Farid came down the stairs behind his mother. He looked taller, but maybe that was due to the weight loss. He must have shed ten pounds.

“Ulya.”

“Farid, we need to talk.”

He beckoned her up the stairs, and she climbed behind him, eyes on the back of his jeans, feeling how odd it was for them not to kiss or hug hello, to be so close without touching. He led her down a hallway and into his parents' bedroom, where a busy comforter covered a double bed and a collection of unbranded perfumes sat on a dresser. He closed the door and guided her onto the balcony. With the sun coming from behind the house, the shaded balcony was like a box seat to the dazzling white village below. A slender minaret rose from the white, its crescent black against the cloudless sky. Limestone and grayish olive trees dotted the surrounding hills, brown and dry from the long summer. In the distance stood the kibbutz's water tower. In a dusty patch below the balcony, kids ran around, hosing a donkey.

Farid leaned on the iron railing. “I thought maybe I was exaggerating your eyes in my head. But no, they are so blue. Bluer than peacock feathers.”

Ulya smirked at his attempt at poetry. She didn't confess her astonishment at finding his eyes as gold as she remembered, as gold as Adam's brooch.

“For twenty nights, I went to our place and waited for you.”

“I'm pregnant.”

“Pregnant.” He parroted it back with no emotion.

She nodded and watched his face, waiting for the shock to turn to joy, fear, but it remained frozen. He said nothing.

“Hello? Are you having trouble understanding, Farid?”

Farid breathed deeply through his nose and then seemed to hold his breath.

“It's yours, if that's what you're wondering. I haven't slept with anyone else in a year.”

“But I . . . I thought you said . . . Chair. . . Chairee. . .”

Ulya squeezed the railing. Why was she supposed to be on top of the whole Arab-Jew mess, but he couldn't get this one name right?

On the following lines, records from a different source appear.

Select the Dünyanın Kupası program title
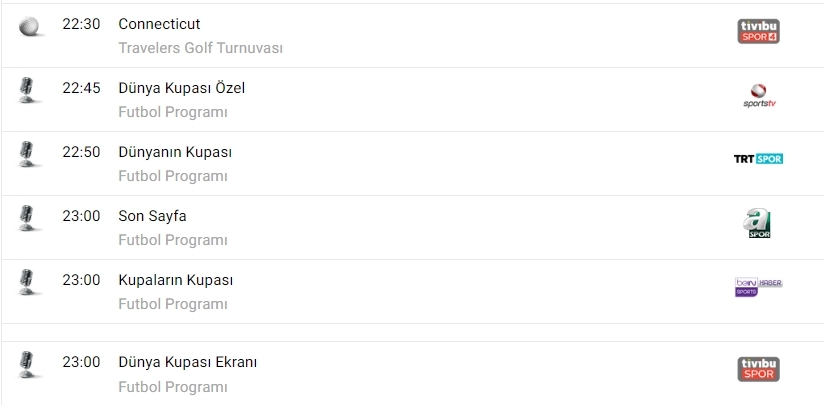This screenshot has height=405, width=824. (175, 152)
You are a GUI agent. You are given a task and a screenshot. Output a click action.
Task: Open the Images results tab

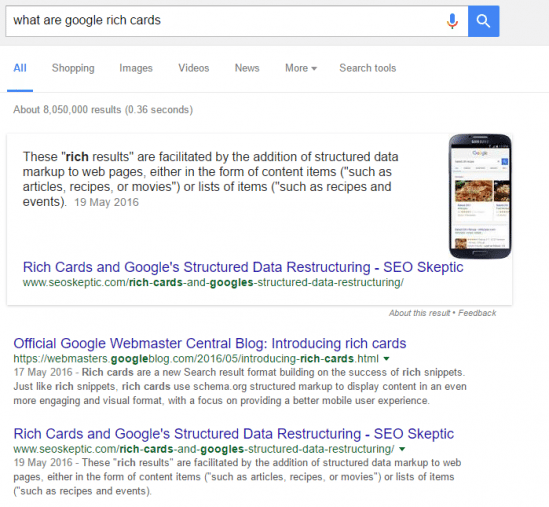click(x=136, y=68)
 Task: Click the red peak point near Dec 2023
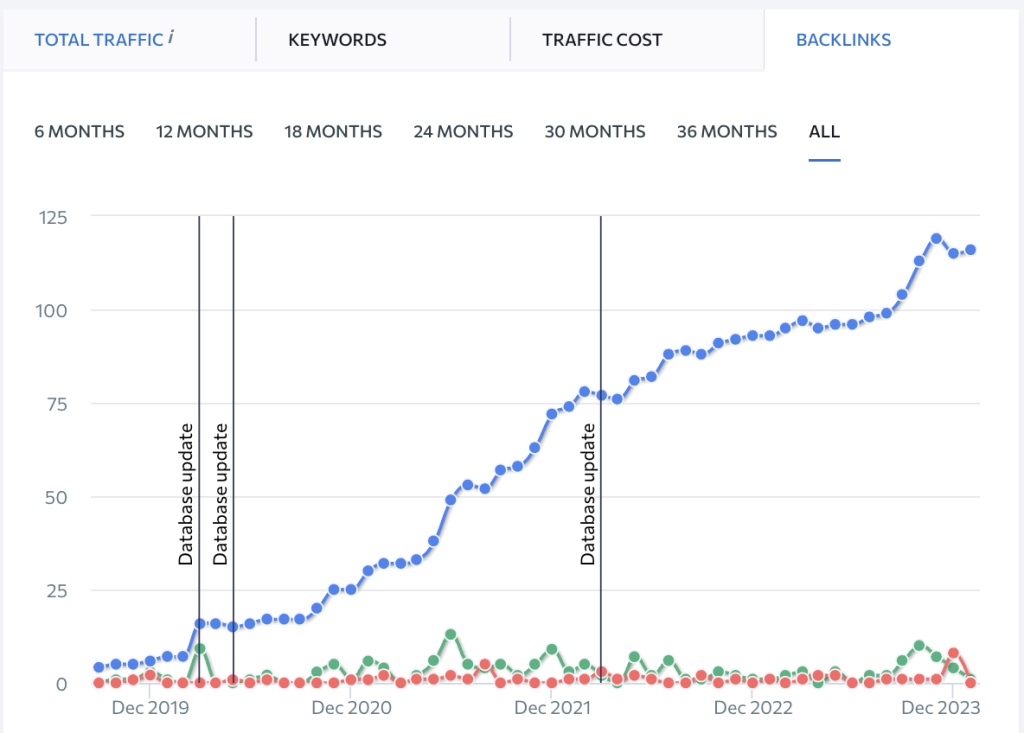953,653
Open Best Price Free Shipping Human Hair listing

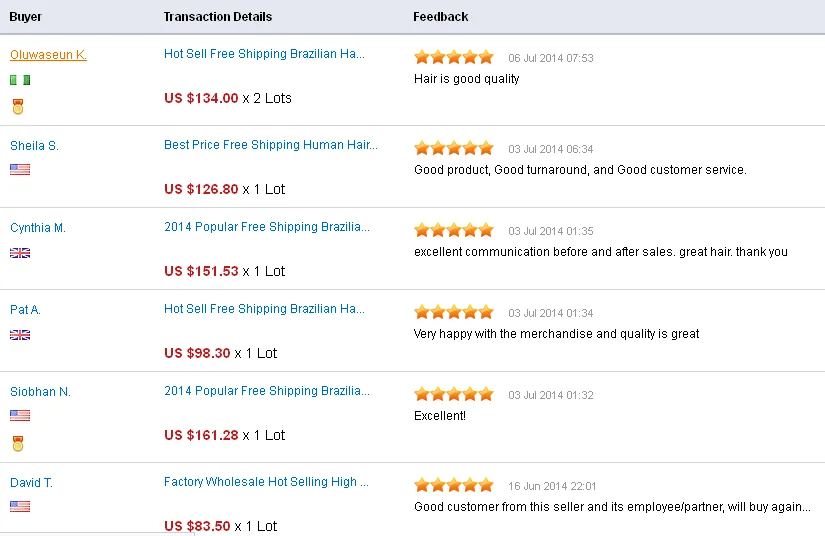pyautogui.click(x=271, y=145)
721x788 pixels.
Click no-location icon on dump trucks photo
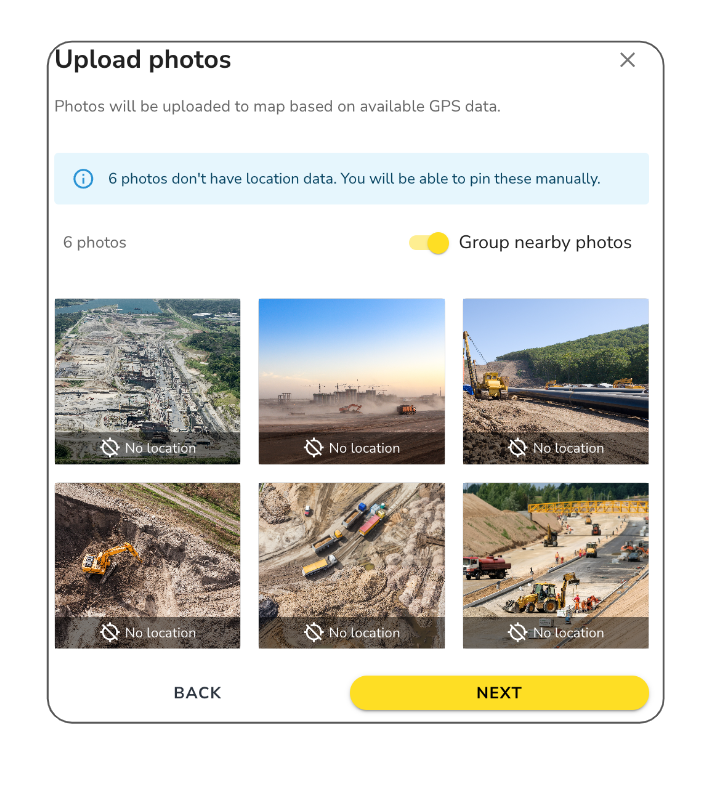(314, 632)
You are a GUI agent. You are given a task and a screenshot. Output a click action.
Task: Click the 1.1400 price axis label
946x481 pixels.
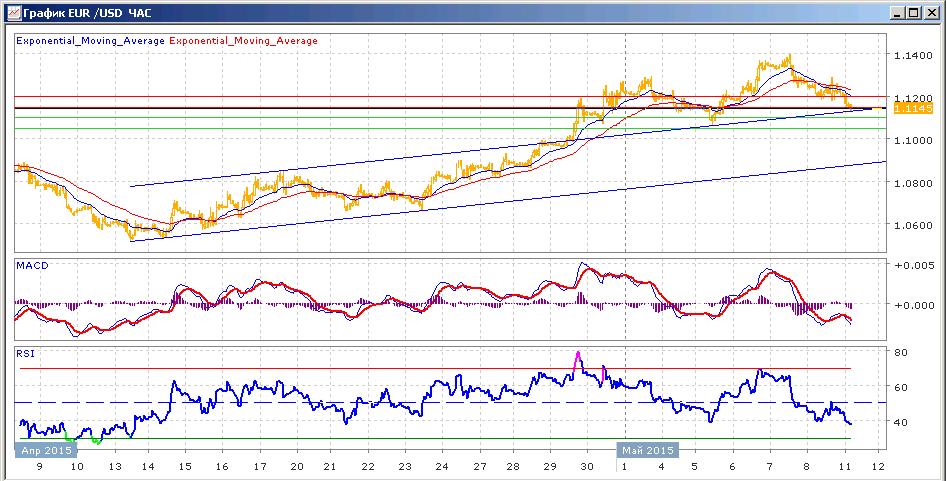912,56
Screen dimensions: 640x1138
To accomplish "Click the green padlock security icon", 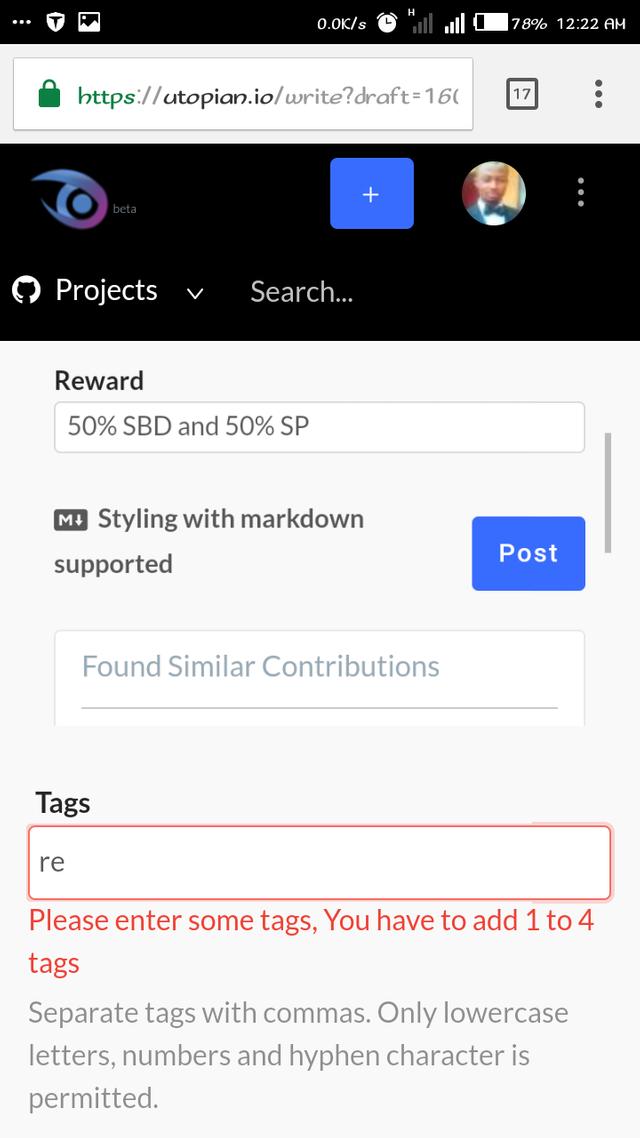I will point(49,96).
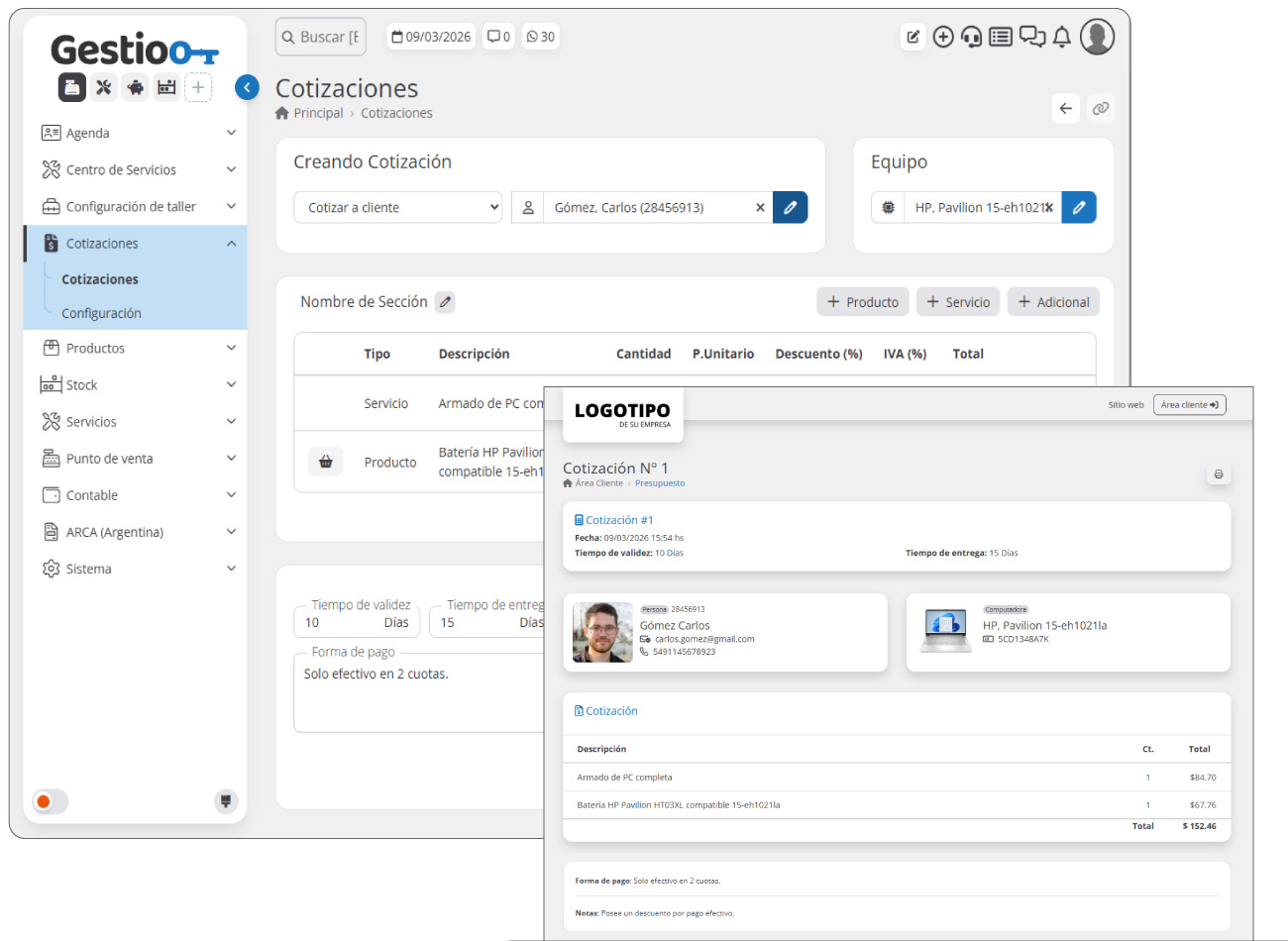Open Configuración under Cotizaciones
The width and height of the screenshot is (1288, 941).
click(101, 313)
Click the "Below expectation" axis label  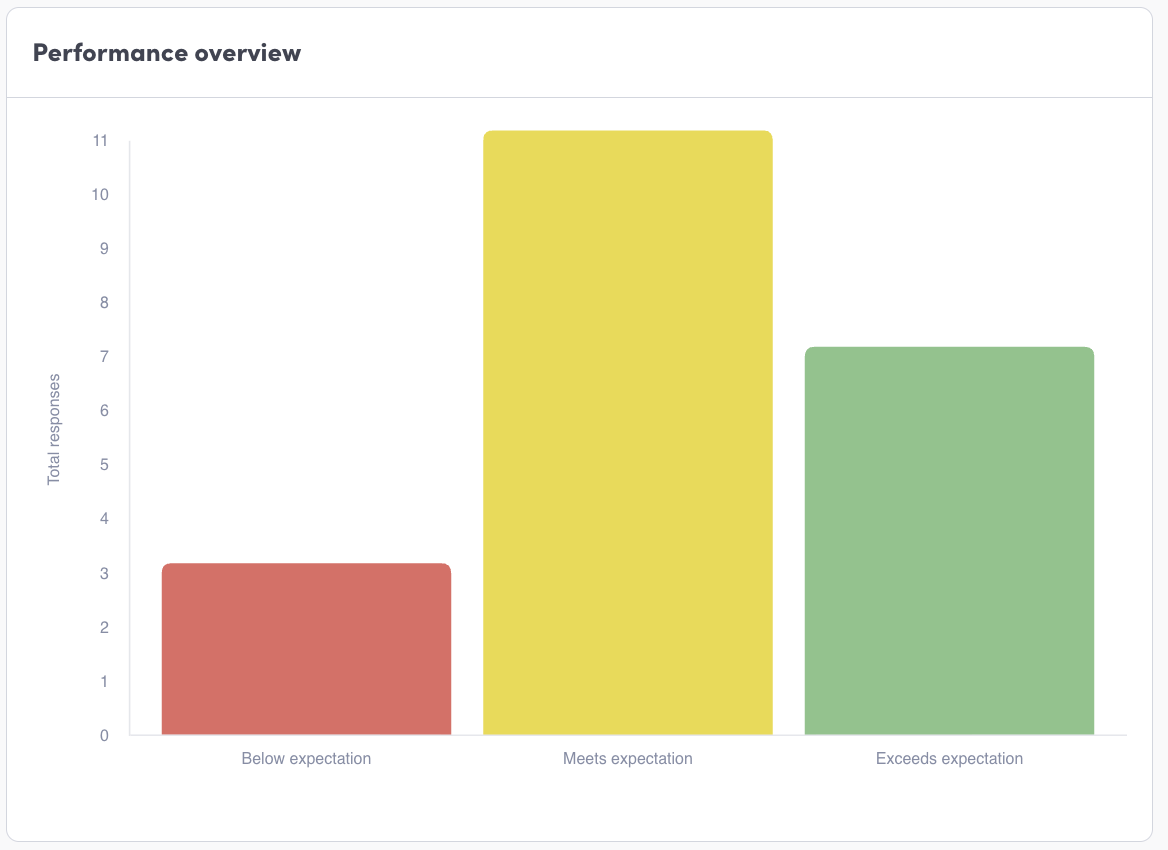(306, 759)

“Chernobyl. Yes, that's what I was told. I was told I was infertile. But now I'm over four months pregnant.”

Farid regarded her belly, though nothing could be detected under the loose tank top. She had expected him to be unable to hide his happiness and then to be crushed when she told him about the impending abortion. Either the information was still sinking in or he was going to prove a coward again, too chicken to ask if she was going to keep it.

“Of course, I'm going to abort it.”

Farid turned from her, squinted out at his village. “Can you? Is that legal?”

Ulya turned to the village too. “Yes, the baby is as good as gone.”

She waited. Now would he beg her not to do it? Plead with her to keep their child? No. He dropped his head. What a fucking milksop. The kids below ran circles around the donkey, imitating its bray. Imagine if one of those boys were hers, all dirty and spraying a donkey. She gave Farid a few more seconds to reply. He didn't lift his head.

She turned away. “I guess there's nothing more to talk about.”

She left the balcony and walked across the bedroom, listening for him to call out to her as she had listened in the orchard. Now, she thought, bringing her hand to her belly. He's going to cry:
Stop, Ulya!
All she heard, though, was the donkey's neigh.

She laid her hand on the door handle. Still nothing. When she turned to look at him one last time, he still stood on the balcony, back against the railing, facing her. He was just going to watch her go.

“You know why this baby is going to die, Farid? Because its father is a fucking coward.”

Farid opened his hands on either side of him, as if to say
What do you want from me?
and stepped into his parents' bedroom.

“Tell me, Farid, do you want me to have your baby? Yes or no?”